- **Set tasks**:
1) According to the forum thread on image frequencies, what does the output of a DAC require to prevent imaging?
2) Pick up the forum thread on image frequencies after its final sentence and carry it on.

Digital Electronics: Image Frequencies & Nyquist/Shannon Theorems

[hollowman]

In digital electronics -- and notably digital reconstruction filters, Shannon and Nyquist theorems -- one encounters "images" (or frequency images).

In digital audio, for example, after the DAC (digital-to-analog converter), one must filter the output of the DAC with an anti-imaging filter (e.g., a low-pass filter).

I've encountered the phenomenon of images in textbook discussions. I'm not clear as to how and why the arise in Nature? I don't think they are like harmonics (which diminish in power (amplitude) the further get from the main freq.)

Simply stated, if I created a single-tone audio pulse (impulse), how and why are its image(s) created?

From wikipedia:

Sampled data reconstruction filters

The sampling theorem describes why the input of an ADC requires a low-pass analog electronic filter, called the anti-aliasing filter: the sampled input signal must be bandlimited to prevent aliasing (here meaning waves of higher frequency being recorded as a lower frequency).

For the same reason, the output of a DAC requires a low-pass analog filter, called a reconstruction filter - because the output signal must be bandlimited, to prevent imaging (meaning Fourier coefficients being reconstructed as spurious high-frequency 'mirrors'). This is an implementation of the Whittaker–Shannon interpolation formula.

Implementation
While in theory a DAC outputs a series of discrete Dirac impulses, in practice, a real DAC outputs pulses with finite bandwidth and width. Both idealized Dirac pulses, zero-order held steps and other output pulses, if unfiltered, would contain spurious high-frequency content when compared to the original signal. Thus, the reconstruction filter smooths the waveform to remove image frequencies (copies) above the Nyquist limit. In doing so, it reconstructs the continuous time signal (whether originally sampled, or modeled by digital logic) corresponding to the digital time sequence.

- **Raw data**:

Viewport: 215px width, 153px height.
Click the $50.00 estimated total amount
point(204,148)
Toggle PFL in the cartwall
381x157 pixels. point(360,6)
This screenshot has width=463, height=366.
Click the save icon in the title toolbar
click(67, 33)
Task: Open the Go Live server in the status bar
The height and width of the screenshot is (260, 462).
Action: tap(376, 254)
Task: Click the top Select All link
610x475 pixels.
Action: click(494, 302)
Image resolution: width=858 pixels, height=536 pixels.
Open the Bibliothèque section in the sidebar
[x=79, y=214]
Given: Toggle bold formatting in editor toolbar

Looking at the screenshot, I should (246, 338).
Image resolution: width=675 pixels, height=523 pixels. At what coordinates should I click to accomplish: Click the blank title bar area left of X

==

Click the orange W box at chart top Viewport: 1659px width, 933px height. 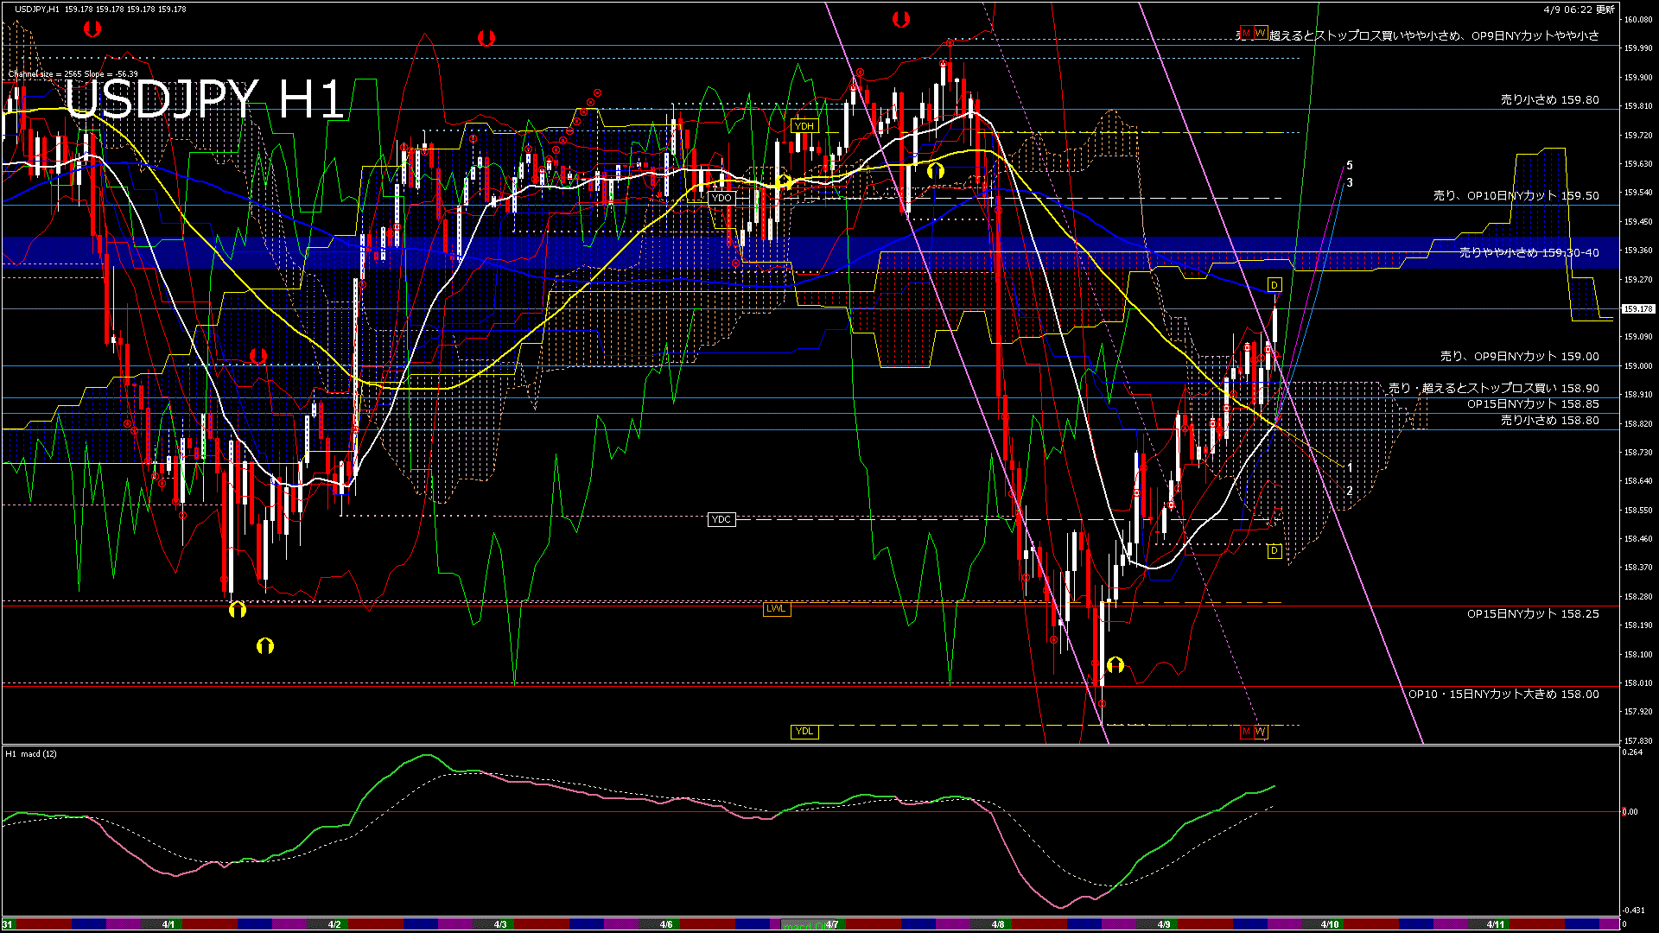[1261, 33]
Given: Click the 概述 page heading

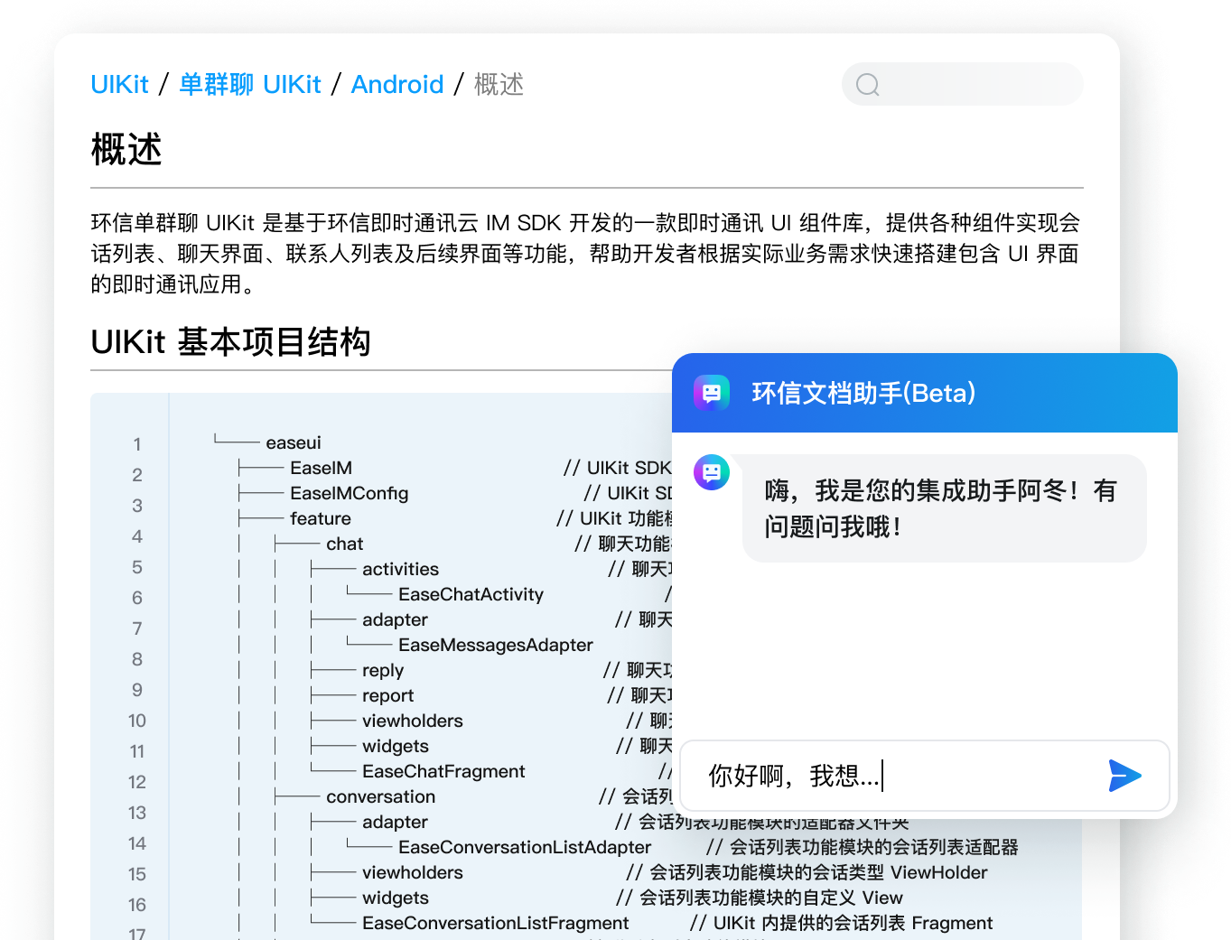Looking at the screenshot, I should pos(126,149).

- **Set of answers**:
1) A low-pass analog filter called a reconstruction filter.

2)
From Ken Pohlmann's Principles of Digital Audio (5th), here are some figures and their captions. I've emboldened all occurrences of term "image":

FGR. 2 Time domain (left column) and frequency domain (right column) signals illustrate the process of bandlimited waveform sampling and reconstruction. A. Input signal after anti-aliasing filter. B. Spectrum of input signal. C. Sampling signal. D. Spectrum of the sampling signal. E. Sampled input signal. F. Spectrum of the sampled input signal. G. Output signal after anti-imaging filter. H. Spectrum of the output signal.

FGR. 4 Spectral views of correct sampling and incorrect sampling causing aliasing. A. An input signal bandlimited to the Nyquist frequency. B. Upon reconstruction, images are contained within multiples of the Nyquist frequency. C. An input signal that is not bandlimited to the Nyquist frequency. D. Upon reconstruction, images are not contained within multiples of the Nyquist frequency; this spectral overlap is aliasing; For example, a 29-kHz signal will alias in a 48-kHz sampler.

FGR. 12 An oversampling filter resamples and interpolates the signal, using the impulse response; this is shown in the time domain (left column) and frequency domain (right column). A. The input signal is sampled at fs. B. The signal spectrum has images centered around multiples of fs. C. With resampling, zero-valued samples are placed between original samples at some interpolation ratio. D. The spectrum of the oversampled signal is the same as the original signal spectrum. E. The values of a sampled impulse response correspond to the coefficients of the digital filter. F. The transfer function of the filter shows passbands in the audio band and oversampling band. G. The digital filter performs interpolation to form new output sample values. H. The output-filtered signal has images centered around multiples of the oversampling frequency, fa.

 

[.Scott]

I don't think they arise in nature very often.
In those cases when sampling is being done, there is some sort of low pass filter inherent in the system. For example, we don't see this type of artifact in eyesight because of a combination of factors that act as a low pass spatial filter - the saccadic eye movement; the size of the rods and cones; and the ability to focus precisely on the fovea compared to the distance between cones in that area.
In the case of human hearing, the sampling is done in the frequency domain - thus bypassing the issue completely.

 

[tech99]

I don't think they arise in nature very often.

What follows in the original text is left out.